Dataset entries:
BEGIN
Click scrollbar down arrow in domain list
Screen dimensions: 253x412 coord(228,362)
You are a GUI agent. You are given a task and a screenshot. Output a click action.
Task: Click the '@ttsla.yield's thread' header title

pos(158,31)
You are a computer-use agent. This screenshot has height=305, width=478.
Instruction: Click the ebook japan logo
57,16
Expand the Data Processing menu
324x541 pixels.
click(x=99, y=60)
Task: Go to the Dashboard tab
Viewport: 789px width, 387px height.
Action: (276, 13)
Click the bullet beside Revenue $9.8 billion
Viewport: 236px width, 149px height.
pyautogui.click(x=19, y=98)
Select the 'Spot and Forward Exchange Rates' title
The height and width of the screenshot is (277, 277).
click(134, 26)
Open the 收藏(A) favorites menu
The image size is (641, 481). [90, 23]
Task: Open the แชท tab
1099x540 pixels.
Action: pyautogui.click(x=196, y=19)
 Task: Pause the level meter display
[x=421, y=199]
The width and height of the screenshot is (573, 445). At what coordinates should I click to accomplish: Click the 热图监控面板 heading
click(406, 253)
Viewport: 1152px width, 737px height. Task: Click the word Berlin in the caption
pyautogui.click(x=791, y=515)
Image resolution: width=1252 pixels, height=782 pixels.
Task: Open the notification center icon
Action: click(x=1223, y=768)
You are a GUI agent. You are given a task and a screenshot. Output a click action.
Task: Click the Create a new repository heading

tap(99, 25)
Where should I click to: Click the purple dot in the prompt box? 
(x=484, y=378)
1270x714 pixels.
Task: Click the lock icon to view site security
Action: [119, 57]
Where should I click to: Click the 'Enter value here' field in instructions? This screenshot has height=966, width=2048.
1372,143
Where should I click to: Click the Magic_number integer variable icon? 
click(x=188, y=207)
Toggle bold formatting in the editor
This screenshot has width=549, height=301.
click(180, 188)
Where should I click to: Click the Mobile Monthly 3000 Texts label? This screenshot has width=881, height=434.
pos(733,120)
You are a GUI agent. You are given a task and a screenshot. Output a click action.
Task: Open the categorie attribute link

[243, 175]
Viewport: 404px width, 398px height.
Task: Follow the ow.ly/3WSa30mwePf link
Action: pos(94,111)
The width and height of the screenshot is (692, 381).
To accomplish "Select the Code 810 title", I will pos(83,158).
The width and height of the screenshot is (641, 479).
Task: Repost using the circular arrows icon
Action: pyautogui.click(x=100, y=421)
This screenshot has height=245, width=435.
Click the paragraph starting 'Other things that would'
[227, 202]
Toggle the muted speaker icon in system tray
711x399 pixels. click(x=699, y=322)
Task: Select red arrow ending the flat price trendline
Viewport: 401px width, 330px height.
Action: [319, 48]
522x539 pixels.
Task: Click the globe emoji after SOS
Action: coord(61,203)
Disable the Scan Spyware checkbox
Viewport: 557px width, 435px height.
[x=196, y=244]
END
▶ **TASK PROMPT**
Return all the data above once more, precisely as given.

▶ **ANSWER TO THIS TASK**
Click scrollbar down arrow in domain list
Screen dimensions: 253x412 coord(228,362)
You are a GUI agent. You are given a task and a screenshot. Output a click action.
Task: Click the '@ttsla.yield's thread' header title

pos(158,31)
You are a computer-use agent. This screenshot has height=305, width=478.
Instruction: Click the ebook japan logo
57,16
Expand the Data Processing menu
324x541 pixels.
click(x=99, y=60)
Task: Go to the Dashboard tab
Viewport: 789px width, 387px height.
Action: (276, 13)
Click the bullet beside Revenue $9.8 billion
Viewport: 236px width, 149px height.
pyautogui.click(x=19, y=98)
Select the 'Spot and Forward Exchange Rates' title
The height and width of the screenshot is (277, 277).
click(134, 26)
Open the 收藏(A) favorites menu
The image size is (641, 481). [90, 23]
Task: Open the แชท tab
1099x540 pixels.
Action: pyautogui.click(x=196, y=19)
 Task: Pause the level meter display
[x=421, y=199]
The width and height of the screenshot is (573, 445). At what coordinates should I click to accomplish: Click the 热图监控面板 heading
click(406, 253)
Viewport: 1152px width, 737px height. Task: Click the word Berlin in the caption
pyautogui.click(x=791, y=515)
Image resolution: width=1252 pixels, height=782 pixels.
Task: Open the notification center icon
Action: click(x=1223, y=768)
You are a GUI agent. You are given a task and a screenshot. Output a click action.
Task: Click the Create a new repository heading

tap(99, 25)
Where should I click to: Click the purple dot in the prompt box? 
(x=484, y=378)
1270x714 pixels.
Task: Click the lock icon to view site security
Action: [119, 57]
Where should I click to: Click the 'Enter value here' field in instructions? This screenshot has height=966, width=2048.
1372,143
Where should I click to: Click the Magic_number integer variable icon? 
click(x=188, y=207)
Toggle bold formatting in the editor
This screenshot has width=549, height=301.
click(180, 188)
Where should I click to: Click the Mobile Monthly 3000 Texts label? This screenshot has width=881, height=434.
pos(733,120)
You are a GUI agent. You are given a task and a screenshot. Output a click action.
Task: Open the categorie attribute link

[243, 175]
Viewport: 404px width, 398px height.
Task: Follow the ow.ly/3WSa30mwePf link
Action: pos(94,111)
The width and height of the screenshot is (692, 381).
To accomplish "Select the Code 810 title", I will pos(83,158).
The width and height of the screenshot is (641, 479).
Task: Repost using the circular arrows icon
Action: pyautogui.click(x=100, y=421)
This screenshot has height=245, width=435.
Click the paragraph starting 'Other things that would'
[227, 202]
Toggle the muted speaker icon in system tray
711x399 pixels. click(x=699, y=322)
Task: Select red arrow ending the flat price trendline
Viewport: 401px width, 330px height.
Action: [319, 48]
522x539 pixels.
Task: Click the globe emoji after SOS
Action: coord(61,203)
Disable the Scan Spyware checkbox
Viewport: 557px width, 435px height.
[x=196, y=244]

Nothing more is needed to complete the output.